Text provided »

= The Herald of Freedom =

Universalist-leaning weekly Connecticut newspaper published by P.T. Barnum (1831-1834)

The Herald of Freedom, 1831–1834, was a weekly Connecticut newspaper published by P.T. Barnum. It was a Universalist-leaning paper that Barnum used as a vehicle to engage in the political debate over the relationship between church and state.

==Origin==
The Herald of Freedom arose from Connecticut's political tumult caused by the shifting of the state's power structure from colonial church-state elites to a Jacksonian populace. Unlike other Revolutionary colonies, Connecticut retained its colonial constitution following the conclusion of the American Revolutionary War . As late as 1816, the Federalist Party and the Congregationalist church continued to wield power throughout the state.

However, with the adoption of a new Connecticut Constitution in 1818, the legal framework that enabled the generational influence of the Congregational church had been abolished. Also on the wane was the Federalist Party, that dominated national politics from 1789 to 1801.

Information supplied »
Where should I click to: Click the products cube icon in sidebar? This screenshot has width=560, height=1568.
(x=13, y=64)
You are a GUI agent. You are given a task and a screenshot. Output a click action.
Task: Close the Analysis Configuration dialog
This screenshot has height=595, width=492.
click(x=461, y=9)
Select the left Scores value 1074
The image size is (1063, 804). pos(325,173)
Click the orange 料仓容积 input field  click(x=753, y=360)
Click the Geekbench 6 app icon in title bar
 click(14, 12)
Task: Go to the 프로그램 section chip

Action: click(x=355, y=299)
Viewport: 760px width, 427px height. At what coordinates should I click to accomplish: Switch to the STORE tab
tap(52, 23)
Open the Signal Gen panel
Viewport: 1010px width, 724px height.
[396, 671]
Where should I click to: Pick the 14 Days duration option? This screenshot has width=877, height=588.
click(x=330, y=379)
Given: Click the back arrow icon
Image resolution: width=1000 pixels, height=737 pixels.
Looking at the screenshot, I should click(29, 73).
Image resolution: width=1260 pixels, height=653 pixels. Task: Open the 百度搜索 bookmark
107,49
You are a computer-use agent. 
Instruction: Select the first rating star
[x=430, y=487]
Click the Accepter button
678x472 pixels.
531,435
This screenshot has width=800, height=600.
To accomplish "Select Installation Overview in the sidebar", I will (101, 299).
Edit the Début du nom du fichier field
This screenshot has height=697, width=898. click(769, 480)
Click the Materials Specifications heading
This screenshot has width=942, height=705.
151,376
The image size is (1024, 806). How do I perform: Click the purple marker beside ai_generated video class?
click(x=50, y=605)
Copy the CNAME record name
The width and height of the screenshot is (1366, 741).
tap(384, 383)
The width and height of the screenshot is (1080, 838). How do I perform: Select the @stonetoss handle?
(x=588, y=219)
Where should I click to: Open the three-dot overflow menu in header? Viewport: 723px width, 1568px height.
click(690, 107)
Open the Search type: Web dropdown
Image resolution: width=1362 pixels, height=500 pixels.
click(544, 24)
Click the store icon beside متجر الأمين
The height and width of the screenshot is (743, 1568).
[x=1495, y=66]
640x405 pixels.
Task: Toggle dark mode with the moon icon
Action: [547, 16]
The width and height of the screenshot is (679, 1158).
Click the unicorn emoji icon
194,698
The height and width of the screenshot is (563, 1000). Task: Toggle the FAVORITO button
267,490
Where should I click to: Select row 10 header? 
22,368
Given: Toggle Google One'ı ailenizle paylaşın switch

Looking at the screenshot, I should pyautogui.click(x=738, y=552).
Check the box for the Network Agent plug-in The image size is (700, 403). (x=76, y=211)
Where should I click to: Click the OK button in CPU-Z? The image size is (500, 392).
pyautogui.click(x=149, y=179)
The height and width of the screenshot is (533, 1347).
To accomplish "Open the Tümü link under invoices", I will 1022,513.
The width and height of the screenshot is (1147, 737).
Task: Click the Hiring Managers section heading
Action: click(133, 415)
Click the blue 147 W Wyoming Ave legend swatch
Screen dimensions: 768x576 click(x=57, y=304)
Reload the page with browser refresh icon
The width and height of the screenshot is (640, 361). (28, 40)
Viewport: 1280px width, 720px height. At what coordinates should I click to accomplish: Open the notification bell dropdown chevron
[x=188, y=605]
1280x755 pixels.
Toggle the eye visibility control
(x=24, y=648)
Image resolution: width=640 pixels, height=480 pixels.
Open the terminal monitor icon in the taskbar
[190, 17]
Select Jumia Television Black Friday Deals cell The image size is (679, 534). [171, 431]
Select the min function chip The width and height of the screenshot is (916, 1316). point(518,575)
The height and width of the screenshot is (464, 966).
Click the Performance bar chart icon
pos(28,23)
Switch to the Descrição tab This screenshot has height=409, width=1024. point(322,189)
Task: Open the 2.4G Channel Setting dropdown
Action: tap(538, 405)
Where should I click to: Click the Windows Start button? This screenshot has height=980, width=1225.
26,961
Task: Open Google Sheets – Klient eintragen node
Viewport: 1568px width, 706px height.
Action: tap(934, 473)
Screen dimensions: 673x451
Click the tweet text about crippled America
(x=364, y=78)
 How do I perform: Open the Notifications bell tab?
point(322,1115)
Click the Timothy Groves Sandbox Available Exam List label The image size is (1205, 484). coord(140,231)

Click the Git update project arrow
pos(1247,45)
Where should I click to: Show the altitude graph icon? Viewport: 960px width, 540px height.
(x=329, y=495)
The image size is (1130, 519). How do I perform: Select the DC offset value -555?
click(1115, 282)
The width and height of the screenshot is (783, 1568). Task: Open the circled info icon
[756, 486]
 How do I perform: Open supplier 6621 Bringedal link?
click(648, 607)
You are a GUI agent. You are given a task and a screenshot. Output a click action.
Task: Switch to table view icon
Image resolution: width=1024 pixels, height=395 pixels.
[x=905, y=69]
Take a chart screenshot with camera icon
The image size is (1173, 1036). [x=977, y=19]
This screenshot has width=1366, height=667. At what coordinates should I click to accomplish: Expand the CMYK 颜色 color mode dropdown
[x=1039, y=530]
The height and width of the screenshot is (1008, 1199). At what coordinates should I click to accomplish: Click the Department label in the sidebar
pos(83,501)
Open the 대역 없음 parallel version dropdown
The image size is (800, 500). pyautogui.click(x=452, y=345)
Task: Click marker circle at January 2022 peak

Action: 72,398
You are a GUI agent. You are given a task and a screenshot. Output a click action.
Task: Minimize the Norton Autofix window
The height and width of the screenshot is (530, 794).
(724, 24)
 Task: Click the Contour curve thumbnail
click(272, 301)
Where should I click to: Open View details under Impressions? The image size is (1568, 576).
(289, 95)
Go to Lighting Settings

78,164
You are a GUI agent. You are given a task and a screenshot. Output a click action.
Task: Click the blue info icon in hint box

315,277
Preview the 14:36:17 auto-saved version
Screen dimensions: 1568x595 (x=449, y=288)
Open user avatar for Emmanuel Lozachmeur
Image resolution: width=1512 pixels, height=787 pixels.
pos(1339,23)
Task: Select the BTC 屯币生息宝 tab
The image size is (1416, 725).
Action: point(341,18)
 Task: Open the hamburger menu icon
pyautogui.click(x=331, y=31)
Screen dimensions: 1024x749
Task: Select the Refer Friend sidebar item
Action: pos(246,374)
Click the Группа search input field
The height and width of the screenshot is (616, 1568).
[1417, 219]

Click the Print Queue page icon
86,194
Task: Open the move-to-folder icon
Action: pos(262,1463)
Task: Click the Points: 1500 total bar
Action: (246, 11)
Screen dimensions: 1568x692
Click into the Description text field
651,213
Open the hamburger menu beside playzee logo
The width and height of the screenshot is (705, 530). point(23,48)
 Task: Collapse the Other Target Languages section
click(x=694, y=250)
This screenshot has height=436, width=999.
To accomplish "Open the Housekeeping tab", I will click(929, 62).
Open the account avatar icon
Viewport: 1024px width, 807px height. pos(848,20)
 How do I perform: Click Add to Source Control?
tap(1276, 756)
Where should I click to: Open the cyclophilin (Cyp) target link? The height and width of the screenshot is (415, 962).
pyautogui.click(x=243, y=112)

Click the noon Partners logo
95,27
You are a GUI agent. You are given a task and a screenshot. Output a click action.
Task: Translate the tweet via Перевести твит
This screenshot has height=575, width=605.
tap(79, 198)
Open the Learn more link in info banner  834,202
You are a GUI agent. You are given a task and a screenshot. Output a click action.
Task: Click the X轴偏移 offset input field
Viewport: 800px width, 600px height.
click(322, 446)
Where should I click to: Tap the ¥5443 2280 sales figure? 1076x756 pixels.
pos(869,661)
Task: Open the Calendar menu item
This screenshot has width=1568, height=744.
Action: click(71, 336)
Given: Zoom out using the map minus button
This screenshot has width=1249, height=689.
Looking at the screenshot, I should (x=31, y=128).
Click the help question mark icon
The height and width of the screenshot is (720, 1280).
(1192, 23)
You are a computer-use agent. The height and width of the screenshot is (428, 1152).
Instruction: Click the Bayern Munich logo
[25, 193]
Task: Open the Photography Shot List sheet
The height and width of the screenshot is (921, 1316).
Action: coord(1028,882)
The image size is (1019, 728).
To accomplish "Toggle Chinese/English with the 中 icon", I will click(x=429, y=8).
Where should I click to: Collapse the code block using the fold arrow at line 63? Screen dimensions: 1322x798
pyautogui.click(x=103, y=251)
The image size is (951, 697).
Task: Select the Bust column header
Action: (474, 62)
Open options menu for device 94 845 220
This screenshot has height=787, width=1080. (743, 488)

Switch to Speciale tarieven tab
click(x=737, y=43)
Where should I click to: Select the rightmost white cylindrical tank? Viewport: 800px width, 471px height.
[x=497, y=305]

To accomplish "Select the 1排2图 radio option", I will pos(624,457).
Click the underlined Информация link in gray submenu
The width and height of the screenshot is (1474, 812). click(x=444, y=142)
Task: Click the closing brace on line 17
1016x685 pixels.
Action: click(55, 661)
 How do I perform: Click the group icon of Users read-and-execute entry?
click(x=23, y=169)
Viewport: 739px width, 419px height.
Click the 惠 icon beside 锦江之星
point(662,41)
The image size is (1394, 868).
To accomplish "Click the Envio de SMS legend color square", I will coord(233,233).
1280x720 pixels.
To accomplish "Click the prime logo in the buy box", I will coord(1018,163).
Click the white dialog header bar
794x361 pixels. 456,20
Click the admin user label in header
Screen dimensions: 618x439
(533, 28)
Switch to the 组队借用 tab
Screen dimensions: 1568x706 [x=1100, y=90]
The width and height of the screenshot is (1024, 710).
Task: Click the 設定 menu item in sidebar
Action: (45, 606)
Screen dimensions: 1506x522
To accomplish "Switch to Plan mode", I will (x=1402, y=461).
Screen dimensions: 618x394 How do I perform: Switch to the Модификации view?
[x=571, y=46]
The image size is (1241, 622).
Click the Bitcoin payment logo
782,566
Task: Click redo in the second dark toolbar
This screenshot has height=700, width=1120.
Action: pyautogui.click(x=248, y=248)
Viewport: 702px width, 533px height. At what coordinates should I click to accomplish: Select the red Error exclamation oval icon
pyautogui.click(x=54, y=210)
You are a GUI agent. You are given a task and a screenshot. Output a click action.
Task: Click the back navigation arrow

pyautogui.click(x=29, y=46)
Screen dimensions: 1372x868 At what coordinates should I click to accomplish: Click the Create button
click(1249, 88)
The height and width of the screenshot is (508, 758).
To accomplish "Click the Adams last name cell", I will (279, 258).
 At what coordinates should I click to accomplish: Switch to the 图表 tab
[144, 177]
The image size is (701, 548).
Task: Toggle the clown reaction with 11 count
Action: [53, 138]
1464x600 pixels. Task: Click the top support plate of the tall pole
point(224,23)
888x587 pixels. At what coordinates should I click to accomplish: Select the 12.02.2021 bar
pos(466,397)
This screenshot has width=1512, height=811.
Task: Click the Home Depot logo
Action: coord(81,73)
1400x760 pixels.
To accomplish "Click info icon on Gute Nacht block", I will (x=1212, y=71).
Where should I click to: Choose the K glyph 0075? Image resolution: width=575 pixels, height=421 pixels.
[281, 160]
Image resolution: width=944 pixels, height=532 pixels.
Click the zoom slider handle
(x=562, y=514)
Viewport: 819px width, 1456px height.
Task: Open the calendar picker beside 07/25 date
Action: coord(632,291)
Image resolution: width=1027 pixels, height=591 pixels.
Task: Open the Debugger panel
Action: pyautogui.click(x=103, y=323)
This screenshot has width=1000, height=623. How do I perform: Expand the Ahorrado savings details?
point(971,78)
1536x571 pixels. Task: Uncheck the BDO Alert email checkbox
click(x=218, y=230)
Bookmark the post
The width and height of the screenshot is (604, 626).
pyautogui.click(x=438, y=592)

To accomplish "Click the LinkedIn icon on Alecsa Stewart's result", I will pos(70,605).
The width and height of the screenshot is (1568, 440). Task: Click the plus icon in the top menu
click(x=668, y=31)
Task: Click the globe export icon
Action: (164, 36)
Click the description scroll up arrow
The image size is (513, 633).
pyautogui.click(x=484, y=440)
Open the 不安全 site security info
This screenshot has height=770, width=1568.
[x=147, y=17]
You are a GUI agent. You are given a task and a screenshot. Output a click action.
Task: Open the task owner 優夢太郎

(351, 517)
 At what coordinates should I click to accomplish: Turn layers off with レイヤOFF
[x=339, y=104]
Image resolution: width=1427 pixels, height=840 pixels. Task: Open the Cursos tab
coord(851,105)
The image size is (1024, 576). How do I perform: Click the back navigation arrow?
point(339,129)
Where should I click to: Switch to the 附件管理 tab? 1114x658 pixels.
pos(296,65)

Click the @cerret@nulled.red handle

Work instruction »
Answer these from the Herald of Freedom text:
(a) Who published the paper?
(b) As late as what year did the Federalist Party and the Congregationalist church still wield power throughout Connecticut?
(c) In what year did Connecticut adopt a new constitution?
The rows have no connection to the Herald of Freedom text.

Result of the exercise »
(a) P.T. Barnum
(b) 1816
(c) 1818